* _MATERIAL FOR THIS TASK_
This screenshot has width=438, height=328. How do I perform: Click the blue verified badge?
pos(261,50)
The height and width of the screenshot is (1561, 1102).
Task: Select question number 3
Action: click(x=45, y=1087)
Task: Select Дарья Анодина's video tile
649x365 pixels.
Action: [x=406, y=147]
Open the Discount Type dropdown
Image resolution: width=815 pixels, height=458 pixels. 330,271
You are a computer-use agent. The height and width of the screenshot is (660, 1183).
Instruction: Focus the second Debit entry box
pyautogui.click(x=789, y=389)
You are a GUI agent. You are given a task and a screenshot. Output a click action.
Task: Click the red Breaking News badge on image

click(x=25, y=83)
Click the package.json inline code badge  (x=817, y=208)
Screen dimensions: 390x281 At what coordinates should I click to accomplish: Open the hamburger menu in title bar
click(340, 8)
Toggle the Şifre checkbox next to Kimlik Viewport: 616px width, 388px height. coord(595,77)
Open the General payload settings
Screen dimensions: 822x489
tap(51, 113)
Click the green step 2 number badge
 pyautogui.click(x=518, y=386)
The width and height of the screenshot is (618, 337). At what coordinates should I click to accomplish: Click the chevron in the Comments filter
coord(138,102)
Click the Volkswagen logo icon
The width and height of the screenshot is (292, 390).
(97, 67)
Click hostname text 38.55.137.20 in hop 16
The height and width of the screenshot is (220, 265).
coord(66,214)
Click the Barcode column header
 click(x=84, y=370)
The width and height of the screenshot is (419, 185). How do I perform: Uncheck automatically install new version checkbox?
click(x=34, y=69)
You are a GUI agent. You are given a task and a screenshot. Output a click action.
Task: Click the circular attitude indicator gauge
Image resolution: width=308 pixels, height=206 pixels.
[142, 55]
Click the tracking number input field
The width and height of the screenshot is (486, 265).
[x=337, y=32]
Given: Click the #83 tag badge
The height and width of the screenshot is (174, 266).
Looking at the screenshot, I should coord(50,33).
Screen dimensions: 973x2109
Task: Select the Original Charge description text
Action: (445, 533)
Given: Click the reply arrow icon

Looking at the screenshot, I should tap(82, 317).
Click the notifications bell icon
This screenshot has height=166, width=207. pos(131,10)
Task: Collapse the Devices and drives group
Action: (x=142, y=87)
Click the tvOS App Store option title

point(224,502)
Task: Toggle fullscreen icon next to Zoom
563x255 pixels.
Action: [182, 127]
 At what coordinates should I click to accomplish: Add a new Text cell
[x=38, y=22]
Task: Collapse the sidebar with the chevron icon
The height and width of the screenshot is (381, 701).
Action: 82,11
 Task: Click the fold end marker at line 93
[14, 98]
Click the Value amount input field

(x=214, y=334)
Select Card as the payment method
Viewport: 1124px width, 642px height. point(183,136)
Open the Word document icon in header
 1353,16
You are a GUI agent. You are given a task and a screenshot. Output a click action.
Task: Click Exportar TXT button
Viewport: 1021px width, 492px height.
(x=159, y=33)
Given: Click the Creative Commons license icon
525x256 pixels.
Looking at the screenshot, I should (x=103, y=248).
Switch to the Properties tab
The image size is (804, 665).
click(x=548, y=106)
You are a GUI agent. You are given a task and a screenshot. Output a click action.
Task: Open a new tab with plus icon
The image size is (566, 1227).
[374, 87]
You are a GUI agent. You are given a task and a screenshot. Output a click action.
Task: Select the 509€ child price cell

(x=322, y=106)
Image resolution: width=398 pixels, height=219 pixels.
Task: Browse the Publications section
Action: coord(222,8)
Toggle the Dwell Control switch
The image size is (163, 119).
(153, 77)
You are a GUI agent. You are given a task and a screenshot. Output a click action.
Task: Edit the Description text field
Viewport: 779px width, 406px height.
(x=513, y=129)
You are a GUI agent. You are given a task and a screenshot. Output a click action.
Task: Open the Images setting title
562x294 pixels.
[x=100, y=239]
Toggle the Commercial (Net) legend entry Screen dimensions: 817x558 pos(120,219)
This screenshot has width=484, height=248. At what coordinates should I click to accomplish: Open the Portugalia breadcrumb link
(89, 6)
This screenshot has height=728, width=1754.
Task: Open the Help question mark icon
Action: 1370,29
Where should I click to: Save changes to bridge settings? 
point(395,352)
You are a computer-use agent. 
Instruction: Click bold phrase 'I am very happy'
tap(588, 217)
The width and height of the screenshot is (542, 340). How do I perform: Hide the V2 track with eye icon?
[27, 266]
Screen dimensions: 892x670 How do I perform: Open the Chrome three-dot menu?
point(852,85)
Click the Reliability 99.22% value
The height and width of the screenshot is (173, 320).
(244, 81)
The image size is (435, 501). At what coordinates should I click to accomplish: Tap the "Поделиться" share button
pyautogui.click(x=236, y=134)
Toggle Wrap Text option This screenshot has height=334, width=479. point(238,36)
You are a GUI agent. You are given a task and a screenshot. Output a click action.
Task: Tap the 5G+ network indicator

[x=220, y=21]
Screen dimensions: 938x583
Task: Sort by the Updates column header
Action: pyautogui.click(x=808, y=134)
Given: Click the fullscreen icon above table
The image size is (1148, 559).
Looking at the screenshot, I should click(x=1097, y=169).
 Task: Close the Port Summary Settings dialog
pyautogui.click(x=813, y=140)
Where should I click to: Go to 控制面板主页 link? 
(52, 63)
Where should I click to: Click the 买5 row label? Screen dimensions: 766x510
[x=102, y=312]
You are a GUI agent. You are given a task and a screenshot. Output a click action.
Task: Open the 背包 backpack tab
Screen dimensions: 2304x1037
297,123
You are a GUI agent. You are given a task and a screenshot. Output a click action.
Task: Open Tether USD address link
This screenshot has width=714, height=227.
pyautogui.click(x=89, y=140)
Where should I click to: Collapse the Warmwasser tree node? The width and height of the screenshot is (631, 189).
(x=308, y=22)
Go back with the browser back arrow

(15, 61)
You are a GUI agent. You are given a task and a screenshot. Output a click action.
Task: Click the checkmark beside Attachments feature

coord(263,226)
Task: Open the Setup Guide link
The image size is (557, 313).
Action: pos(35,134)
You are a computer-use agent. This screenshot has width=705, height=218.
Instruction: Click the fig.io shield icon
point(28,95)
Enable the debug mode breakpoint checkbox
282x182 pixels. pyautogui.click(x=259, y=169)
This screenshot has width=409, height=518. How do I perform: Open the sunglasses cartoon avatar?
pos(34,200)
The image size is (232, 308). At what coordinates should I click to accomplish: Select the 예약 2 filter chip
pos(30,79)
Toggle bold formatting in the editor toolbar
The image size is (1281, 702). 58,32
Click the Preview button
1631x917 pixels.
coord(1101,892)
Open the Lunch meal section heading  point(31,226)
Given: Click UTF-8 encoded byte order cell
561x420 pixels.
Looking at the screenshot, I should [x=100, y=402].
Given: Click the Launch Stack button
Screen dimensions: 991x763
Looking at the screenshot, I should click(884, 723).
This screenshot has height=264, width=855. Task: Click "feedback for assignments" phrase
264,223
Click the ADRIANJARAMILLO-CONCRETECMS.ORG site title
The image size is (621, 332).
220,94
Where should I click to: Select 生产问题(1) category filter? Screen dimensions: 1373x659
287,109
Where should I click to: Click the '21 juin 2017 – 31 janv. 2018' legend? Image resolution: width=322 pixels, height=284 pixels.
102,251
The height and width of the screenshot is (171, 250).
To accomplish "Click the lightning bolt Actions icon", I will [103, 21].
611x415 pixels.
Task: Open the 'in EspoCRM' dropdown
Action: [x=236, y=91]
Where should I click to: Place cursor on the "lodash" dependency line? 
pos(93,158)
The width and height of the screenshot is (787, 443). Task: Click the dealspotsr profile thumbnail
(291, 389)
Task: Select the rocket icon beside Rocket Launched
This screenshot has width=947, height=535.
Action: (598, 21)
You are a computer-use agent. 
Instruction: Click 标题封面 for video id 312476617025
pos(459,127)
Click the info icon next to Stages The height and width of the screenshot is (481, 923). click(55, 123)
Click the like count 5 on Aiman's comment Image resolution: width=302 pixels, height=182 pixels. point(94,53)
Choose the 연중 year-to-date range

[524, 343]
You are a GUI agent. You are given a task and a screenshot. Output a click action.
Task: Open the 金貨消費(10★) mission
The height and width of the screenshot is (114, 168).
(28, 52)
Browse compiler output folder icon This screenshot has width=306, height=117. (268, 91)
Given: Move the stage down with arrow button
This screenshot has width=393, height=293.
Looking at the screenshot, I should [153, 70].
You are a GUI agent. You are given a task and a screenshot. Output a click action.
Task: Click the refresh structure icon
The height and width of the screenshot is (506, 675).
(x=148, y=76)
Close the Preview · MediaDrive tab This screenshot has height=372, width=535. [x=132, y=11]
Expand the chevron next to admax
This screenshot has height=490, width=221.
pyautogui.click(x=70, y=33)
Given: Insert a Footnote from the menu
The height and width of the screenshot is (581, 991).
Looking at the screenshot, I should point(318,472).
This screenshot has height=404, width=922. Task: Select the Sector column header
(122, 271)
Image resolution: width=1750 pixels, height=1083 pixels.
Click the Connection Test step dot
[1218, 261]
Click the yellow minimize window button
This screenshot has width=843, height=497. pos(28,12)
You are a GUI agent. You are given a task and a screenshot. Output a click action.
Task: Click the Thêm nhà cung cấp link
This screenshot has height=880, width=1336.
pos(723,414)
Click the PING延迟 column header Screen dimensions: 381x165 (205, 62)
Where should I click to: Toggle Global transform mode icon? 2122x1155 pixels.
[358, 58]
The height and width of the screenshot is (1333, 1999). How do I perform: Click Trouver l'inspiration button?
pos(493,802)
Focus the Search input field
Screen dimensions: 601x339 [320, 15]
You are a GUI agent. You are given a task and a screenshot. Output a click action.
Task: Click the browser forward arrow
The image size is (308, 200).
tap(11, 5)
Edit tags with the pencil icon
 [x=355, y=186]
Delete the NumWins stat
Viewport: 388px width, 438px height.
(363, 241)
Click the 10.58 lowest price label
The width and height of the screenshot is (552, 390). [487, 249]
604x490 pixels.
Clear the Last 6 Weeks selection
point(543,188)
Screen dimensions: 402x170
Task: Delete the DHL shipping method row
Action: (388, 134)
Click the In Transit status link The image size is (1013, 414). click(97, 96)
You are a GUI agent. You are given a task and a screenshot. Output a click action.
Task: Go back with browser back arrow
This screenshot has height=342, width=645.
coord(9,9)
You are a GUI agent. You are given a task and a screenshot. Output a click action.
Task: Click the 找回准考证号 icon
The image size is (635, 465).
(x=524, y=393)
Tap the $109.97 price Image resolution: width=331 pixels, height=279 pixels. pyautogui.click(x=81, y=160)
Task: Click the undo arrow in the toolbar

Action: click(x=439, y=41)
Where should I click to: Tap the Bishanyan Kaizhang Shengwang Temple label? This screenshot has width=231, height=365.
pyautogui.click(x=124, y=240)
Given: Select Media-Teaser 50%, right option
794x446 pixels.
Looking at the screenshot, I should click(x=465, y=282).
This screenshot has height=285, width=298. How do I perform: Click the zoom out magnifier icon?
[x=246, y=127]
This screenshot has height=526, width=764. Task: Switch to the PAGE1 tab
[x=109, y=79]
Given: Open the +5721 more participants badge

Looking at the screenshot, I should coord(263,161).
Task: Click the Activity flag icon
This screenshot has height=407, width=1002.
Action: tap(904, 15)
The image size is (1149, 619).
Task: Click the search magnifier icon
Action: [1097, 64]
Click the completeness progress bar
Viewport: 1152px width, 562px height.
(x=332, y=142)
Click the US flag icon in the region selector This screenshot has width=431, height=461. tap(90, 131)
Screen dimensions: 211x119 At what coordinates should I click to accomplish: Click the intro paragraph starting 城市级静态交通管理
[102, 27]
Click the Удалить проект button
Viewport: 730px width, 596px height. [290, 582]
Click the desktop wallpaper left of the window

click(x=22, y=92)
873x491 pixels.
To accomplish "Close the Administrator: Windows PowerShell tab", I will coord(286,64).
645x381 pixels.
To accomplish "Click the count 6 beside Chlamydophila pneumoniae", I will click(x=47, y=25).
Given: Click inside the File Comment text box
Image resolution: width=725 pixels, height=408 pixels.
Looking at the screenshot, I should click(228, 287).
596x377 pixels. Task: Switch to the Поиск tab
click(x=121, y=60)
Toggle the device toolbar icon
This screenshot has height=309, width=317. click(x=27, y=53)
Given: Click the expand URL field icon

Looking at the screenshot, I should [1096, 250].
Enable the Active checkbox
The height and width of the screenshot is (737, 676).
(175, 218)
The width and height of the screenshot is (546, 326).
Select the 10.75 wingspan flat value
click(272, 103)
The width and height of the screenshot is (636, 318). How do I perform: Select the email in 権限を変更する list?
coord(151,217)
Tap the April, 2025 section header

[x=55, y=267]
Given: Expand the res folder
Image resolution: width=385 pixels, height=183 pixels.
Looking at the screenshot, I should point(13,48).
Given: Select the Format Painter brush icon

* _AIM OF THE TASK_
Among the lines of the data above, find those with the word "computer" and show them.

* _EXERCISE RESULT_
You are a computer-use agent. The height and width of the screenshot is (660, 1183).
You are a computer-use agent. 
You are a computer-use agent. This screenshot has width=705, height=218.
You are a computer-use agent. 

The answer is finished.